Las cápsulas, por su parte, son más prácticas para llevar y pueden tener recubrimientos que protejan el estómago. Ambas formas pueden ser igualmente efectivas si la calidad del ingrediente es la misma.

¿Puedo tomar magnesio todos los días?

Sí. El magnesio es un mineral que el cuerpo necesita de forma diaria y que no almacena en grandes cantidades. Tomarlo de manera regular puede apoyar el mantenimiento de niveles adecuados en sangre y tejidos.

Lo más recomendable es no superar la dosis indicada en el producto y, si tienes condiciones de salud específicas como problemas renales, consultar con tu médico antes de iniciar la suplementación.

¿El magnesio tiene interacciones con medicamentos?

Sí, en algunos casos. El magnesio puede reducir la absorción de ciertos antibióticos (como las tetraciclinas y las fluoroquinolonas) si se toman al mismo tiempo. También puede interactuar con medicamentos para el corazón, diuréticos o algunos antidiabéticos orales.

La recomendación general es separar la toma del magnesio al menos 2 horas de cualquier medicamento y siempre consultar con el médico o farmacéutico si tienes dudas.
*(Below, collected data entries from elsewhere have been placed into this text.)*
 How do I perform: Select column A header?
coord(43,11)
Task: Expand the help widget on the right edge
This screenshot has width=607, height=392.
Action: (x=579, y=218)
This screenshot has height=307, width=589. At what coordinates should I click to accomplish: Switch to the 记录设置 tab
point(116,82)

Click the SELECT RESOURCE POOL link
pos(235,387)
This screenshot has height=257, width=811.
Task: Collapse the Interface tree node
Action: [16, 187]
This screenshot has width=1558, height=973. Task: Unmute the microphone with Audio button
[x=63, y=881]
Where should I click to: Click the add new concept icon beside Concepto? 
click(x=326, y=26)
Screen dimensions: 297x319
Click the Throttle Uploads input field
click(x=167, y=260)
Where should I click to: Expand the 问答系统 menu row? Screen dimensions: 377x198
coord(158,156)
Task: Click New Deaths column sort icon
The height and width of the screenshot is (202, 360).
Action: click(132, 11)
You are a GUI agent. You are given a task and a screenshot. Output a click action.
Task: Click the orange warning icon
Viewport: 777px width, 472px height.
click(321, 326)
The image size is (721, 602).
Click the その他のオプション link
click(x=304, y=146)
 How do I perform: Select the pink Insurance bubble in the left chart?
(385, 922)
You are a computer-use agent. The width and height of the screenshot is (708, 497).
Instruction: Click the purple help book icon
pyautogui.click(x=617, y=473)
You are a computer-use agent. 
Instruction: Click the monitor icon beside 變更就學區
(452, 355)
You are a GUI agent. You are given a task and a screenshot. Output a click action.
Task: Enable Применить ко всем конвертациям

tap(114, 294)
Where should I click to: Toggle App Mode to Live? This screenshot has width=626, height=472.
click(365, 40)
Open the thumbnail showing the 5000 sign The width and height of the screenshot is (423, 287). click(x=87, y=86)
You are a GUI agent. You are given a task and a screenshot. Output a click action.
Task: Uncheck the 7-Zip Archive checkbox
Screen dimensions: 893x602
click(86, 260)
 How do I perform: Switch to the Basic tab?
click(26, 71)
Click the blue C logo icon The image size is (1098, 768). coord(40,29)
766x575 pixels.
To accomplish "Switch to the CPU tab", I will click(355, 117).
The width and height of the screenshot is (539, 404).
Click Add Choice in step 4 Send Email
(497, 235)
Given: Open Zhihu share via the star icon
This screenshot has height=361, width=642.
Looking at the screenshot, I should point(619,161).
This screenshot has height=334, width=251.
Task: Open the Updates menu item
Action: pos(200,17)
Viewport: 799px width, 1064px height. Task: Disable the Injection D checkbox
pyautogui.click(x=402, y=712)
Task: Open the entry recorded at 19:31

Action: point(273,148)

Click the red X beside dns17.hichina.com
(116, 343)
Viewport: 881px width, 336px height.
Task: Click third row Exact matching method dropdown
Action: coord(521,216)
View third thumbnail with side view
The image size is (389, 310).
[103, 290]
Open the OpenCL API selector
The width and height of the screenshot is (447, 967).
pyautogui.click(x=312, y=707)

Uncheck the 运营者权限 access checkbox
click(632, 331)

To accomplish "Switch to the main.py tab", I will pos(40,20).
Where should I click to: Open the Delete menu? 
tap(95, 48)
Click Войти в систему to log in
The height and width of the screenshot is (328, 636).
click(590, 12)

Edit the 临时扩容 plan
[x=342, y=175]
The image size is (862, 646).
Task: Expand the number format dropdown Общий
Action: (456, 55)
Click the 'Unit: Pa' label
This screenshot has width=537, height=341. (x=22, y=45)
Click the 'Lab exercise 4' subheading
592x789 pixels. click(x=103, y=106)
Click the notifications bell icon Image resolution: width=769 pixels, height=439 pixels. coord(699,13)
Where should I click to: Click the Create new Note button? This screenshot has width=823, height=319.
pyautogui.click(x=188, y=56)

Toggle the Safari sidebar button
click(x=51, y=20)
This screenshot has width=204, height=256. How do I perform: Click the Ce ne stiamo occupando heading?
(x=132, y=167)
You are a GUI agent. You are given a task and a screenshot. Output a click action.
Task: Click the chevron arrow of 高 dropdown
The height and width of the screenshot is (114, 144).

¿Los niños pueden tomar suplementos de magnesio?

El magnesio es esencial también durante la infancia, pero las dosis son diferentes a las de los adultos. Antes de dar cualquier suplemento a un niño o adolescente, es fundamental consultar con el pediatra, quien determinará si existe una necesidad real y cuál es la dosis adecuada según la edad y el peso.

Los suplementos diseñados para adultos, como los de 400 mg o más, no son adecuados para niños sin supervisión profesional.

¿Cuánto tiempo tarda en notarse el efecto del magnesio?

Esto varía según la persona, el nivel de déficit inicial y la forma de magnesio utilizada. Algunas personas reportan mejoría en el descanso o los calambres en la primera semana. Para efectos más amplios, como el apoyo al estado de ánimo o la energía sostenida, puede tomar entre 4 y 8 semanas de uso consistente.

La clave está en la constancia y en elegir una forma de magnesio con buena biodisponibilidad, como el citrato o el bisglicinato, para que el organismo pueda aprovecharlo de manera eficiente.